"Dari perspektif Asia Tenggara, militerisasi Laut China Selatan merupakan ancaman bagi perdamaian dan keamanan di kawasan," ujar Prof. Beckman dalam sambutannya.
Menurut Beckman, China memiliki masalah kedaulatan atas beberapa pulau yang disengketakan di LCS. Vietnam, Filipina, Malaysia, Brunei Darussalam dan Taiwan memiliki klaim yang tumpang tindih dengan China atas beberapa pulau di LCS.
Pada tahun 2016, Pengadilan Arbitrase Permanen (PCA) yang berbasis di Den Haag memutuskan dalam sengketa maritim antara Filipina dan China bahwa Peta Sembilan Garis Putus China tidak memiliki dasar hukum.
"Berdasarkan UNCLOS 1982, Putusan [dari PCA] bersifat final dan mengikat bagi China dan Filipina," ungkap Beckman.

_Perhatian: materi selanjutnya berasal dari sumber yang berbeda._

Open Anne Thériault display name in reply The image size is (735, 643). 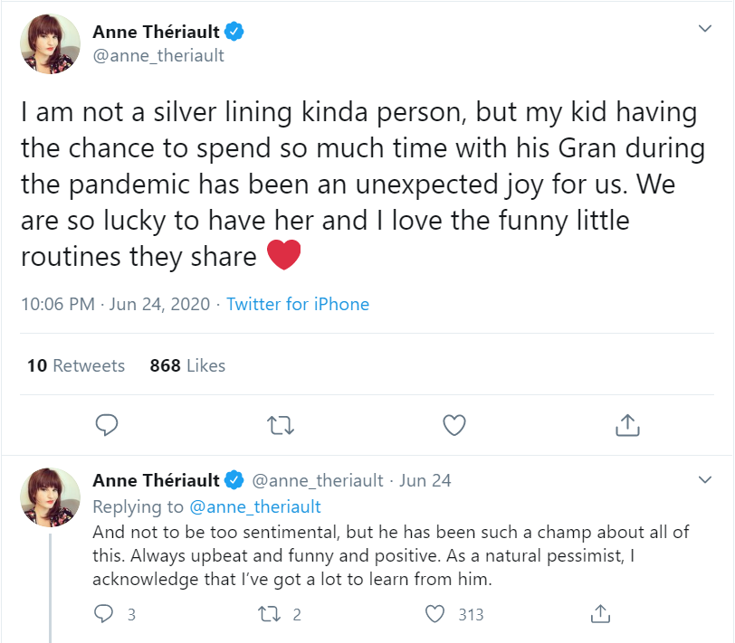(157, 480)
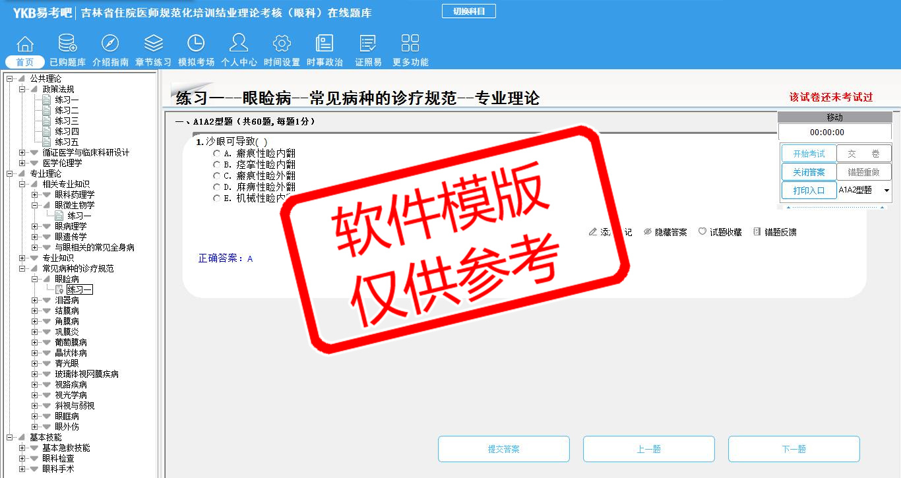Expand the 泪器病 tree node
Viewport: 901px width, 478px height.
[35, 300]
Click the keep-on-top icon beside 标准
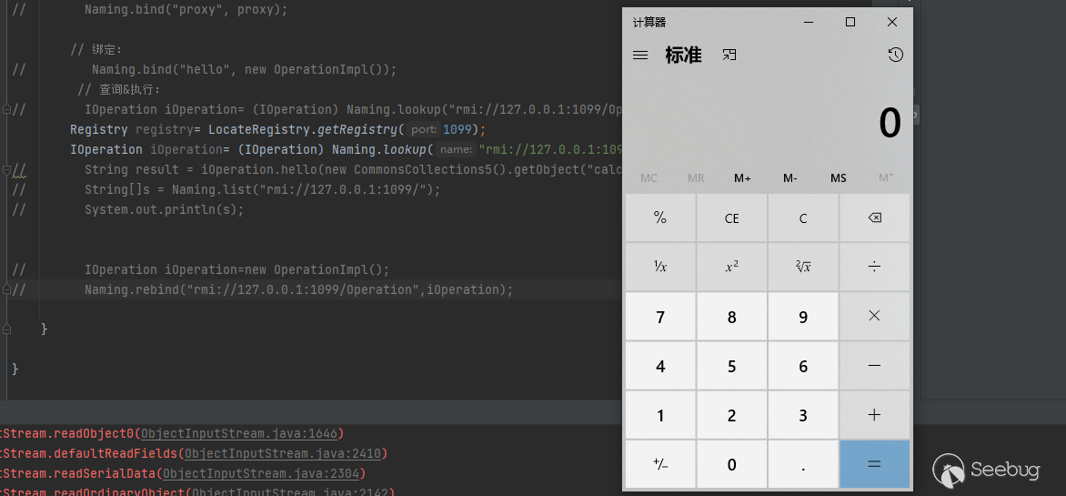This screenshot has width=1066, height=496. [x=729, y=56]
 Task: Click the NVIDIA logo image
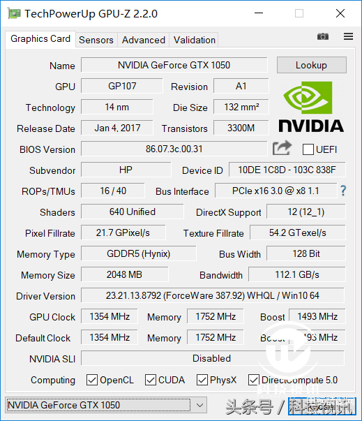(311, 107)
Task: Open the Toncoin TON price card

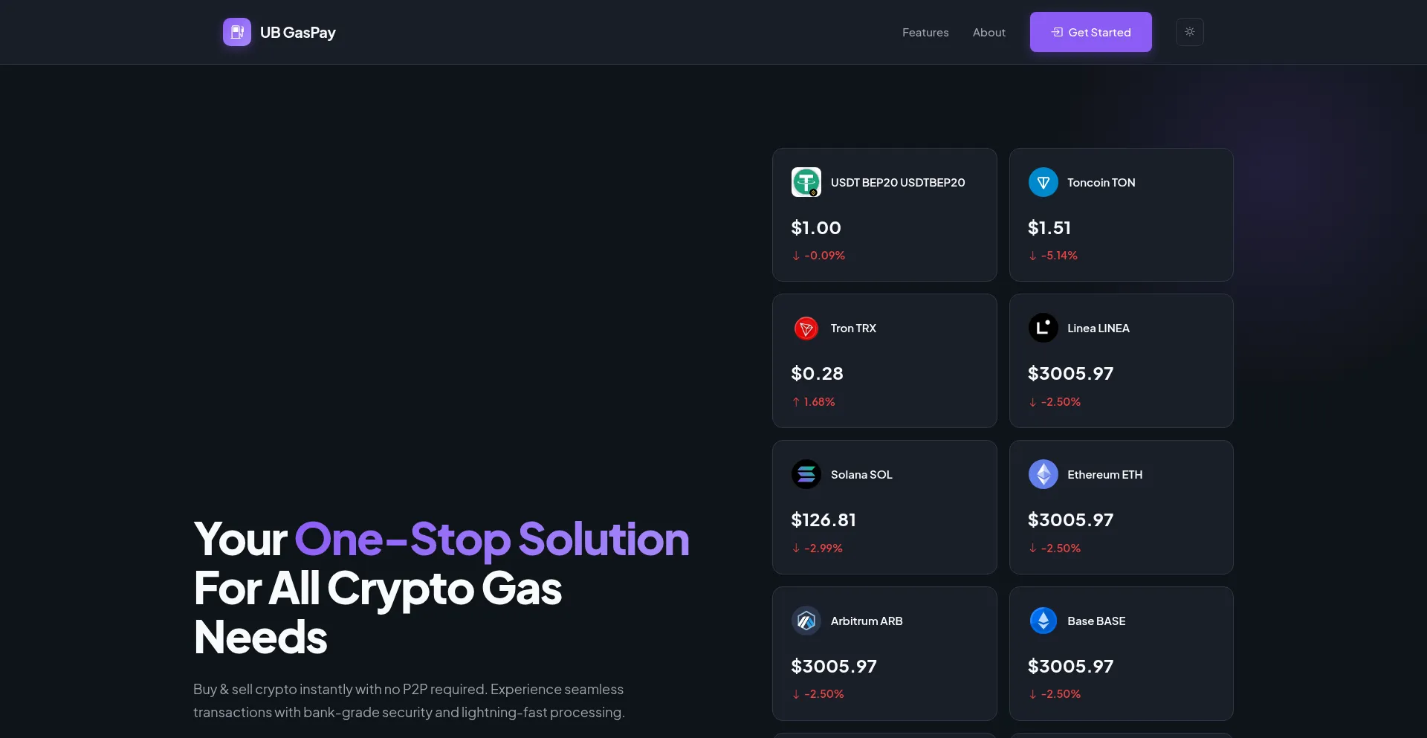Action: click(x=1120, y=215)
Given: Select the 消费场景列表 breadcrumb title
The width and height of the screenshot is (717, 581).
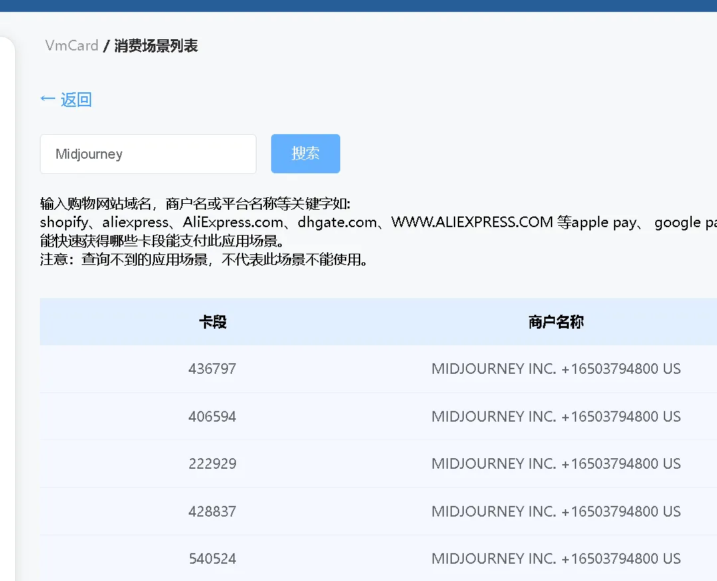Looking at the screenshot, I should pos(156,46).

Ia mengacu pada Konvensi PBB tentang Hukum Laut 1982 (UNCLOS).
China telah memboikot arbitrase PCA dan menyatakan putusan itu sebagai "batal demi hukum".

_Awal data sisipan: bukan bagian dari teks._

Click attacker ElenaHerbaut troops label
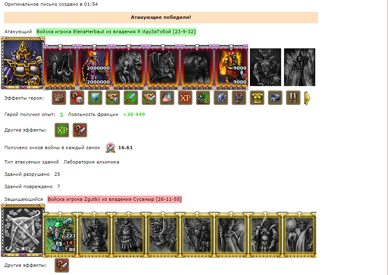Screen dimensions: 388x275 point(116,32)
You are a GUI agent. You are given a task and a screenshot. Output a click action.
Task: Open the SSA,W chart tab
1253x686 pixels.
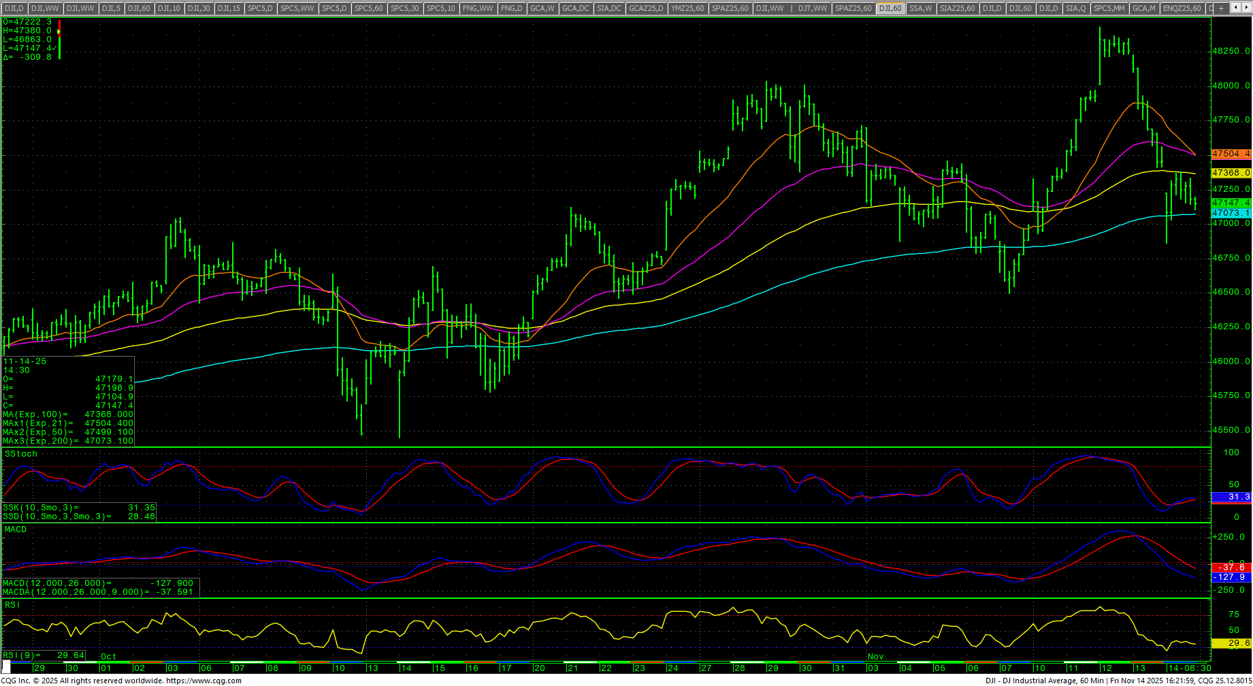click(920, 8)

China juga mengklaim sebagian dari Zona Ekonomi Eksklusif (ZEE) Indonesia di Laut Natuna Utara. Indonesia tidak mengklaim wilayah apa pun di LCS.

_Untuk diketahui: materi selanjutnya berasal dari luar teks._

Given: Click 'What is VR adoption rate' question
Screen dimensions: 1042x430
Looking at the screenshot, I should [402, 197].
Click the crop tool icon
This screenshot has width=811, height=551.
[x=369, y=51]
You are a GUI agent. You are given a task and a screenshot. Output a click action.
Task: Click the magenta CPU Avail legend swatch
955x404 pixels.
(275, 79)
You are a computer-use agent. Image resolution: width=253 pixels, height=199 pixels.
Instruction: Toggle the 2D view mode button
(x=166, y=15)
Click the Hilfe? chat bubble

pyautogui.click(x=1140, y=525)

China juga mengklaim Kepulauan Senkaku yang dikuasai Jepang di Laut China Timur.
China juga memiliki masalah perbatasan dengan India. Kedua negara mengalami perang besar pada tahun 1962. China telah membangun kekuatan militernya sejak beberapa tahun.
"Dari segi jumlah, militer China lebih besar dari kami. Ketika kami melihat mereka di medan perang, tidak ada kemampuan signifikan PLA untuk memenangkan pertemuan apa pun dengan kami," bantah Shokin.